Голосок у Зайца был тоненький, худой такой, слабенький был Заяц. Всегда тихонько сидел с мамой, грелся на солнышке, а теперь вот умер, его сожгли, он превратился в чёрный дым, который разлетелся по ветру, никогда больше он не появится на площади в центре деревни…

А тогда в полдень в небе носился пух ивы, Гэла с мешочком муки на спине возвращался домой с мельницы и по дороге встретил отца Зайца – Эньбо.
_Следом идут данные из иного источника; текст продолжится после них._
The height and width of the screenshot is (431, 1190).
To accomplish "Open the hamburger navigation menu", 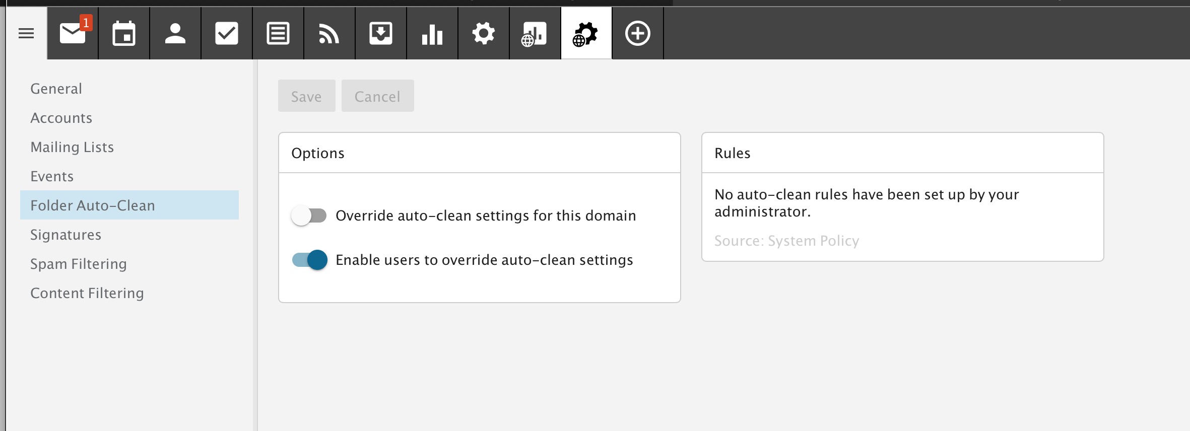I will (26, 33).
Эньбо ещё подростком вслед за своим дядей Цзянцунь Гунбу, монахом в монастыре Ваньсянсы – Десяти Тысяч Обликов – ушёл из семьи, и в тысяча девятьсот пятьдесят шестом году по новому летоисчислению, так же вместе с Цзянцунь Гунбу, вернулся в мир – правительство заставило. Он был в селе из тех немногих, кто знал грамоту, умел и читать, и писать. Образованнее его был только сам лама Цзянцунь Гунбу. Цзянцунь Гунбу был человек учёный, уважаемый. Эньбо, стало быть, тоже. У него было не очень-то сочетающееся с его крепкой здоровенной фигурой доброе выражение глаз и приветливое улыбчивое лицо. Но теперь идущая навстречу большая фигура Эньбо была сгорбленной и печальной, квадратное лицо искажено ненавистью, ясные умные глаза опутаны сетью кровавых ниточек, взгляд их был холоден как нож и горяч как пылающие угли.

Гэла остановился, сглотнул комок в горле, хотел сказать что-то, но глаза Эньбо с такой ненавистью смотрели на него, что он не смог разжать губ. Он слышал внутри себя собственный голос: «Бабушка говорит, что это не я убил Зайца!» – но этот голос слышал только он сам. Эньбо прошёл мимо.

В тот день вечером Гэла лежал на подстилке из овечьей шкуры и чувствовал, как сжимается, болит сердце. Потом во сне перед ним возникло мертвенно-бледное лицо Зайца с его обычной робкой застенчивой улыбкой. Заяц тоненьким тихим голосом робко сказал:

– Они напрасно обижают тебя, петарду не ты бросил.

Гэла разом вскочил на постели:

– Тогда скажи кто! Ага из дома Кэцзи, братья Ванцинь, сын громкоголосого Лоу Дунчжу – Цими с заячьей губой, или…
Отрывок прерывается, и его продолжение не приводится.